Lawmakers OK health-care plan for uninsured
May 5, 2008
Florida Today--May 3, 2008
By Bill Cotterell
FLORIDA CAPITAL BUREAU POLITICAL EDITOR
State legislators approved a plan to provide basic health insurance Friday for nearly 4 million Floridians who can’t afford coverage, calling it "a giant step" toward protecting the poor and working poor.
Gov. Charlie Crist’s Cover Florida plan calls for the state to negotiate health-care plans that individuals or small businesses will be able to buy for $100 to $150 a month, per person. Plans would have to cover preventive services, emergency care, hospitalization and office visits, at varying rates.
Crist’s plan was coupled with a "marketplace" system insisted upon by the House. The Florida Health Choices Corp. would arrange coverage for employers with fewer than 50 workers, offering a variety of services.
"There are lots of ways and ideas for how we can achieve this goal, and today, we have made great progress in providing uninsured individuals and small businesses choices in how to access health care coverage," said Crist.
Side deals massaged into the package in the closing hours of the 2008 session would make it easier for new hospitals to open and for retired dentists to get licensed to serve needy areas.
The key to the deal was Crist’s acceptance of a $1.5 million cost for a corporate system that the House wanted. At a hastily arranged news conference with legislative and administration officials involved in the negotiations, Crist said it was a small price to pay for giving coverage opportunities to about 3.8 million people.
"We are sent here to do something good for the people of Florida and this is something that’s been done for the people," Crist said. "That’s what public service is all about."
Crist said Agency for Health Care Administration chief Holly Benson has already been directed to start negotiating with insurance providers for low-cost plans. Last month, Crist introduced a list of major insurance providers endorsing his plan and saying they would be willing to participate.

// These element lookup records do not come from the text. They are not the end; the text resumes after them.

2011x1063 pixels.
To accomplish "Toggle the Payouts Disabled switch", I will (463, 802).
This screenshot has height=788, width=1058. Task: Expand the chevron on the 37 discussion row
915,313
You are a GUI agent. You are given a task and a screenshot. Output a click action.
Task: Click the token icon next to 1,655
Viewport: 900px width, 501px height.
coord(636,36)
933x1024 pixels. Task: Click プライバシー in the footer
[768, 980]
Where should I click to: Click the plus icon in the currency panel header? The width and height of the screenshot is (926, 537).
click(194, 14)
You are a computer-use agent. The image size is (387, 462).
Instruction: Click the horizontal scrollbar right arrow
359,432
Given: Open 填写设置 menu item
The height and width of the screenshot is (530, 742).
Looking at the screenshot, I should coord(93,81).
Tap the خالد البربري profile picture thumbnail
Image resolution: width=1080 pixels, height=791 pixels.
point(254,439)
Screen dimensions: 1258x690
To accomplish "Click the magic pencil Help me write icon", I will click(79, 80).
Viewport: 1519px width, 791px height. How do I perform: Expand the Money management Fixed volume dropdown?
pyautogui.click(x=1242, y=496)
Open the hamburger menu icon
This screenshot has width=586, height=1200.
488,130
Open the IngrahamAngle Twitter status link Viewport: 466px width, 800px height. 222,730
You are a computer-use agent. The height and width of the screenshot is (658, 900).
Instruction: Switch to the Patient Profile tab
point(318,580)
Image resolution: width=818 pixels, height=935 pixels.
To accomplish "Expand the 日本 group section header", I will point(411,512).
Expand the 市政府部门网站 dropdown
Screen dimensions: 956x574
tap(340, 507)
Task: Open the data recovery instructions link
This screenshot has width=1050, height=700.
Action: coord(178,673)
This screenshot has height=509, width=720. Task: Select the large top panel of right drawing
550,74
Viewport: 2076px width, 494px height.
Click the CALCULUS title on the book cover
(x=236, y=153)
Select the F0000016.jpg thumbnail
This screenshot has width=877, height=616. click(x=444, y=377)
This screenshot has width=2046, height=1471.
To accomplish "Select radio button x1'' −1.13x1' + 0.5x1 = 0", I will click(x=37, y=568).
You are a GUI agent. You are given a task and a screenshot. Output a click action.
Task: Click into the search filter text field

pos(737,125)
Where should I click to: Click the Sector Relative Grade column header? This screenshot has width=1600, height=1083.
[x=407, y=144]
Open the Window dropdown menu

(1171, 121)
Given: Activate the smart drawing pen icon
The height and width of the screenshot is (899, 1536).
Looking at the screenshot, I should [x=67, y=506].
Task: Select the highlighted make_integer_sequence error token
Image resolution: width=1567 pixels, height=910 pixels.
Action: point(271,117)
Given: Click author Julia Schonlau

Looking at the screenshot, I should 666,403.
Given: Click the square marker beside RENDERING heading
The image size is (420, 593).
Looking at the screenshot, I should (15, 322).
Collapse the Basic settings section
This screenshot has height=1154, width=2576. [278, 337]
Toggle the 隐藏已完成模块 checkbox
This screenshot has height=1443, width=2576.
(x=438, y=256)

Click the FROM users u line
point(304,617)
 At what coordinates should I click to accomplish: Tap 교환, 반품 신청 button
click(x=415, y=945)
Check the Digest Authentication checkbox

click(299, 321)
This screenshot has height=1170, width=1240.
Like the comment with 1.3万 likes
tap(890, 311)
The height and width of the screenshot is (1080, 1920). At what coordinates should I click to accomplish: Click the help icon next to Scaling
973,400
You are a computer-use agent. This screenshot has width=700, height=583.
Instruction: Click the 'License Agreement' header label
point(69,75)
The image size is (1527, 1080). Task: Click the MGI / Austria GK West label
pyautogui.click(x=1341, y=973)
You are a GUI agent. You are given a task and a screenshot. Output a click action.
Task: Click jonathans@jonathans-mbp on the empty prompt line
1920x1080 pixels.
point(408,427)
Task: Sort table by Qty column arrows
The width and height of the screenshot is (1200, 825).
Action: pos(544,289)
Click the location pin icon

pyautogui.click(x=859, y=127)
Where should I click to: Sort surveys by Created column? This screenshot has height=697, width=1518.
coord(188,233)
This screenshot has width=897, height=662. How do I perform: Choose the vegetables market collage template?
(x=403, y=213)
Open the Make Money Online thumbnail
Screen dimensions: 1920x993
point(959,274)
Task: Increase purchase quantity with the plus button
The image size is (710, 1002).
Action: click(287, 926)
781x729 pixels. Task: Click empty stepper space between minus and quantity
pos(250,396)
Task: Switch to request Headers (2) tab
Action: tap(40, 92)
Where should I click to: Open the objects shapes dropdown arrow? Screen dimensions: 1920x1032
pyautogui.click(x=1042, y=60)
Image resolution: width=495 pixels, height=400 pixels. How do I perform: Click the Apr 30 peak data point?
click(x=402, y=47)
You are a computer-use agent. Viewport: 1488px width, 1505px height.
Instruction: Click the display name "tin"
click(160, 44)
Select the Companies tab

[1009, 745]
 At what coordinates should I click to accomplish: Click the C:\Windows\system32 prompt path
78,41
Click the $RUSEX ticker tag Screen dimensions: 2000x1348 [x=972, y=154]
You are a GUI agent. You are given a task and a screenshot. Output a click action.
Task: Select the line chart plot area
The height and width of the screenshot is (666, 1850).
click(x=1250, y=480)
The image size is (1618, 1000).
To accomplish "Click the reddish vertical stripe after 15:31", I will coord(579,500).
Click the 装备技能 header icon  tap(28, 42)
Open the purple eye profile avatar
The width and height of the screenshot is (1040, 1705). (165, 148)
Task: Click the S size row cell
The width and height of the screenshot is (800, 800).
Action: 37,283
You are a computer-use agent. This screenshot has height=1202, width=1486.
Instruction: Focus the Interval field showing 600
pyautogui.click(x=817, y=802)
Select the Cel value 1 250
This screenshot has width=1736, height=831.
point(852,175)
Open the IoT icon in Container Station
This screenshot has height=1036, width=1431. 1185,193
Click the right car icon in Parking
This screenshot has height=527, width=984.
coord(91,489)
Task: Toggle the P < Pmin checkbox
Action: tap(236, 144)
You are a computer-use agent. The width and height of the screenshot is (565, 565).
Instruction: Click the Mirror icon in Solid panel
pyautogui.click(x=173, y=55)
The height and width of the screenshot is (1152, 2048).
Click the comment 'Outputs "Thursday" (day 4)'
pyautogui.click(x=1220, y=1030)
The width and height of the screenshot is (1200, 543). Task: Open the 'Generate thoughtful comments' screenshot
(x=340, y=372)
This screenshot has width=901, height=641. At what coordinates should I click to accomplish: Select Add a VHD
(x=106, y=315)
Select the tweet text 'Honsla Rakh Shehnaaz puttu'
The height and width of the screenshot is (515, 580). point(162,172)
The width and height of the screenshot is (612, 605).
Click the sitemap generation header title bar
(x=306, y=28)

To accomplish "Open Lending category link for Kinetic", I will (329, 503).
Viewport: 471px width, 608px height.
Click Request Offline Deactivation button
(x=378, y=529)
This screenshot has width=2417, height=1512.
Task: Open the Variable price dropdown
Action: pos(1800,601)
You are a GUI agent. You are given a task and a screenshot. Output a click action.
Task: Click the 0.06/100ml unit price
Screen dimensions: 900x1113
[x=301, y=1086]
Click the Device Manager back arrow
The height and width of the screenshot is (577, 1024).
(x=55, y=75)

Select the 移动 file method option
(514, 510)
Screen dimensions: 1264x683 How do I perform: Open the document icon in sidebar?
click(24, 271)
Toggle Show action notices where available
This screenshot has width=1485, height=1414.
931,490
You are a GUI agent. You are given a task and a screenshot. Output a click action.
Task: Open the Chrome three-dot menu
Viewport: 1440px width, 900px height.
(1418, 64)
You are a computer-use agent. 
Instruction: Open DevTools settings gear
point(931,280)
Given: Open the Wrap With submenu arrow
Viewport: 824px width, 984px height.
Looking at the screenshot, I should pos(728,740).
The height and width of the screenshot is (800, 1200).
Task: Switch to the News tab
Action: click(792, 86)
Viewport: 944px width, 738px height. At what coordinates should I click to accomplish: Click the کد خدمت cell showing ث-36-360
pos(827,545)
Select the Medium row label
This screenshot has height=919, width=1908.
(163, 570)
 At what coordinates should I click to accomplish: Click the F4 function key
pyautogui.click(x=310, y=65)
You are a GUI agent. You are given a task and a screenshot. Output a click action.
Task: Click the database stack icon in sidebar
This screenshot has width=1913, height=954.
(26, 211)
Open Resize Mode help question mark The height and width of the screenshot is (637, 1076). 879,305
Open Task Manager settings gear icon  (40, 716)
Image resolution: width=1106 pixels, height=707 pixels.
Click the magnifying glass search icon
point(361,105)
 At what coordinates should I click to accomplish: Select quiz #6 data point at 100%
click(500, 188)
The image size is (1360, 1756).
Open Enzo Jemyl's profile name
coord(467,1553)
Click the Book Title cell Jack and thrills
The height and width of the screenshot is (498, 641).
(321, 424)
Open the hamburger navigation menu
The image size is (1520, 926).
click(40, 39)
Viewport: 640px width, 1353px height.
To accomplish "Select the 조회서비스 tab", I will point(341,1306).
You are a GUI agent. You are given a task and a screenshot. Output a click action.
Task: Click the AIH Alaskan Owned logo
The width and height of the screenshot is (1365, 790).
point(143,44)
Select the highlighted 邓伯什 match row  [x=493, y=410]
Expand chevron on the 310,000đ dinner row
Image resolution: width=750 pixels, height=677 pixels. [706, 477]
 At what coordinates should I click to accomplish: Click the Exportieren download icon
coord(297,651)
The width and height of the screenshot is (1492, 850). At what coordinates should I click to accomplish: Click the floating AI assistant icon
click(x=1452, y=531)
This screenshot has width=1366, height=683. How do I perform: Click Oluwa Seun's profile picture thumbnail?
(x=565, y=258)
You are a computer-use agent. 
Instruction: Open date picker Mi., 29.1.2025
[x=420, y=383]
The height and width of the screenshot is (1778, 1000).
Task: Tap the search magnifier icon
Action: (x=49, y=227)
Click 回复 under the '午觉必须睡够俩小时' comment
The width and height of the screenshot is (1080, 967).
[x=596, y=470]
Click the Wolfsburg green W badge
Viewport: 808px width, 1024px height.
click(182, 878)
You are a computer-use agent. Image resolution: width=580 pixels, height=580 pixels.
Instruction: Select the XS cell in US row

"I do not expect it to solve the acute health care crisis facing our state but it may begin to address it," said Rep. Dan Gelber, D-Miami Beach, the House minority leader.
Gelber said he was concerned that "it may increase insurance products that are inferior and predatory."
The Office of Insurance Regulation, AHCA and Department of Management services would be involved in oversight of the plan under the bill. Insurers would not have to offer all coverage required by state regulations, but would still have to cover emergency treatment, hospitalization and certain prescriptions.
"This is a giant step forward," said Rep. Aaron Bean, R-Fernandina Beach, the House pointman in the negotiations. Sen. Durell Peaden, R-Crestview, a retired physician who handled the bill in the Senate, said "we’ve made baby step after baby step" in his 14 years in the Legislature.
"Today, we made a giant step," said Peaden. "This is the most historic piece of legislation we’ve passed in health care."